__Dataset entries__.

════════

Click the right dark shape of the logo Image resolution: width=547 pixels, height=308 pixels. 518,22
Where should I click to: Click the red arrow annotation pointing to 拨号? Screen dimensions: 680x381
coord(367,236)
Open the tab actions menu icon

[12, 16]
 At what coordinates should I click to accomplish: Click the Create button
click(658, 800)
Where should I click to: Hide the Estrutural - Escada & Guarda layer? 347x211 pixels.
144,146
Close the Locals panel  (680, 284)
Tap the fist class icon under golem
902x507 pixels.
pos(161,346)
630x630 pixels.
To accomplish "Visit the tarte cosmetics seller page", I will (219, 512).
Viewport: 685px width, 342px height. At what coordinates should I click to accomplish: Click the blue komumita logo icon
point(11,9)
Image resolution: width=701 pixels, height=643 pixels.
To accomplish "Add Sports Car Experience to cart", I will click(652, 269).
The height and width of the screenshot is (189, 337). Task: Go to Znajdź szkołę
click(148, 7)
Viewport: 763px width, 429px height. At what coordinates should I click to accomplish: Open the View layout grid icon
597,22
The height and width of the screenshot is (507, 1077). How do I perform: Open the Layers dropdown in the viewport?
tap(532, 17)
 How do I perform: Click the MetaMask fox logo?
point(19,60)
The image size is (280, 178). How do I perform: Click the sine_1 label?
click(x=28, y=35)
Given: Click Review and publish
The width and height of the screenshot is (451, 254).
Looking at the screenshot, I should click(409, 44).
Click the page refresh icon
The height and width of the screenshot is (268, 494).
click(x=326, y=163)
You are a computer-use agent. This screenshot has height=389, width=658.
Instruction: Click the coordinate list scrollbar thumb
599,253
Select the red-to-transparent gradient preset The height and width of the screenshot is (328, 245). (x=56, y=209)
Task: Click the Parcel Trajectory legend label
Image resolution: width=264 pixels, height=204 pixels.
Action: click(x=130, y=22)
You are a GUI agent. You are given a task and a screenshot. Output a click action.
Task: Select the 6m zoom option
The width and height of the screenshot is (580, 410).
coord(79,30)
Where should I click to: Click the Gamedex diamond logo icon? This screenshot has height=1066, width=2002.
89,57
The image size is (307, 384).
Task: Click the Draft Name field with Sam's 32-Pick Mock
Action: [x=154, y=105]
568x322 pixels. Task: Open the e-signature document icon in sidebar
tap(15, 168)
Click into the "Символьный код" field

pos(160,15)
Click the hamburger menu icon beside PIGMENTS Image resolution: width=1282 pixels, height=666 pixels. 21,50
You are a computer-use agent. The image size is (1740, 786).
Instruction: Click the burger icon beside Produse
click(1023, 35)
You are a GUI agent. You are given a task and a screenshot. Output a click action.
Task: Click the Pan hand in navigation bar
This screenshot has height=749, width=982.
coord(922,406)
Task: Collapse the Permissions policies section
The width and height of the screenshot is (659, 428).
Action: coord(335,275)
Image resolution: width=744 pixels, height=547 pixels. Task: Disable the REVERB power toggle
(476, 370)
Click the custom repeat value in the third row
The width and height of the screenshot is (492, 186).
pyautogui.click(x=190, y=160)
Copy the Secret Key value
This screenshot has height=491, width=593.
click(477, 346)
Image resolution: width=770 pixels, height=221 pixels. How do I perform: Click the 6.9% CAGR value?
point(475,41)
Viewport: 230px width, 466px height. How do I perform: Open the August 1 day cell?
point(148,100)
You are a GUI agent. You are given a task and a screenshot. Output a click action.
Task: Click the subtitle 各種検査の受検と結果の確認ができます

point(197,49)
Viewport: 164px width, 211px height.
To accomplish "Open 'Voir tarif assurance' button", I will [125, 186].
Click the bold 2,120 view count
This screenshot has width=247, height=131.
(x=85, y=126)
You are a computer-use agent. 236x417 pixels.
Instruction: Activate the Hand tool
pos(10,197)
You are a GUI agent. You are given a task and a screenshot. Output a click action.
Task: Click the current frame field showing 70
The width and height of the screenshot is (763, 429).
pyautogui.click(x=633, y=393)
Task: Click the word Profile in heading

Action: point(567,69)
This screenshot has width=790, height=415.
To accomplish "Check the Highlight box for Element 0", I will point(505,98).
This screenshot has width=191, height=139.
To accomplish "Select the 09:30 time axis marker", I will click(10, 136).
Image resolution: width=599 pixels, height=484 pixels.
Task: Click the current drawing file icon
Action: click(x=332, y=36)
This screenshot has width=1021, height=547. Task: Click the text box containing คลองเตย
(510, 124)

════════

__PROBLEM__.
Retype the records above in full, exactly.

__EXPECTED OUTPUT__.
Click the right dark shape of the logo Image resolution: width=547 pixels, height=308 pixels. 518,22
Where should I click to: Click the red arrow annotation pointing to 拨号? Screen dimensions: 680x381
coord(367,236)
Open the tab actions menu icon

[12, 16]
 At what coordinates should I click to accomplish: Click the Create button
click(658, 800)
Where should I click to: Hide the Estrutural - Escada & Guarda layer? 347x211 pixels.
144,146
Close the Locals panel  (680, 284)
Tap the fist class icon under golem
902x507 pixels.
pos(161,346)
630x630 pixels.
To accomplish "Visit the tarte cosmetics seller page", I will (219, 512).
Viewport: 685px width, 342px height. At what coordinates should I click to accomplish: Click the blue komumita logo icon
point(11,9)
Image resolution: width=701 pixels, height=643 pixels.
To accomplish "Add Sports Car Experience to cart", I will click(652, 269).
The height and width of the screenshot is (189, 337). Task: Go to Znajdź szkołę
click(148, 7)
Viewport: 763px width, 429px height. At what coordinates should I click to accomplish: Open the View layout grid icon
597,22
The height and width of the screenshot is (507, 1077). How do I perform: Open the Layers dropdown in the viewport?
tap(532, 17)
 How do I perform: Click the MetaMask fox logo?
point(19,60)
The image size is (280, 178). How do I perform: Click the sine_1 label?
click(x=28, y=35)
Given: Click Review and publish
The width and height of the screenshot is (451, 254).
Looking at the screenshot, I should click(409, 44).
Click the page refresh icon
The height and width of the screenshot is (268, 494).
click(x=326, y=163)
You are a computer-use agent. This screenshot has height=389, width=658.
Instruction: Click the coordinate list scrollbar thumb
599,253
Select the red-to-transparent gradient preset The height and width of the screenshot is (328, 245). (x=56, y=209)
Task: Click the Parcel Trajectory legend label
Image resolution: width=264 pixels, height=204 pixels.
Action: click(x=130, y=22)
You are a GUI agent. You are given a task and a screenshot. Output a click action.
Task: Select the 6m zoom option
The width and height of the screenshot is (580, 410).
coord(79,30)
Where should I click to: Click the Gamedex diamond logo icon? This screenshot has height=1066, width=2002.
89,57
The image size is (307, 384).
Task: Click the Draft Name field with Sam's 32-Pick Mock
Action: [x=154, y=105]
568x322 pixels. Task: Open the e-signature document icon in sidebar
tap(15, 168)
Click into the "Символьный код" field

pos(160,15)
Click the hamburger menu icon beside PIGMENTS Image resolution: width=1282 pixels, height=666 pixels. 21,50
You are a computer-use agent. The image size is (1740, 786).
Instruction: Click the burger icon beside Produse
click(1023, 35)
You are a GUI agent. You are given a task and a screenshot. Output a click action.
Task: Click the Pan hand in navigation bar
This screenshot has height=749, width=982.
coord(922,406)
Task: Collapse the Permissions policies section
The width and height of the screenshot is (659, 428).
Action: coord(335,275)
Image resolution: width=744 pixels, height=547 pixels. Task: Disable the REVERB power toggle
(476, 370)
Click the custom repeat value in the third row
The width and height of the screenshot is (492, 186).
pyautogui.click(x=190, y=160)
Copy the Secret Key value
This screenshot has height=491, width=593.
click(477, 346)
Image resolution: width=770 pixels, height=221 pixels. How do I perform: Click the 6.9% CAGR value?
point(475,41)
Viewport: 230px width, 466px height. How do I perform: Open the August 1 day cell?
point(148,100)
You are a GUI agent. You are given a task and a screenshot. Output a click action.
Task: Click the subtitle 各種検査の受検と結果の確認ができます

point(197,49)
Viewport: 164px width, 211px height.
To accomplish "Open 'Voir tarif assurance' button", I will [125, 186].
Click the bold 2,120 view count
This screenshot has width=247, height=131.
(x=85, y=126)
You are a computer-use agent. 236x417 pixels.
Instruction: Activate the Hand tool
pos(10,197)
You are a GUI agent. You are given a task and a screenshot. Output a click action.
Task: Click the current frame field showing 70
The width and height of the screenshot is (763, 429).
pyautogui.click(x=633, y=393)
Task: Click the word Profile in heading

Action: point(567,69)
This screenshot has width=790, height=415.
To accomplish "Check the Highlight box for Element 0", I will point(505,98).
This screenshot has width=191, height=139.
To accomplish "Select the 09:30 time axis marker", I will click(10, 136).
Image resolution: width=599 pixels, height=484 pixels.
Task: Click the current drawing file icon
Action: click(x=332, y=36)
This screenshot has width=1021, height=547. Task: Click the text box containing คลองเตย
(510, 124)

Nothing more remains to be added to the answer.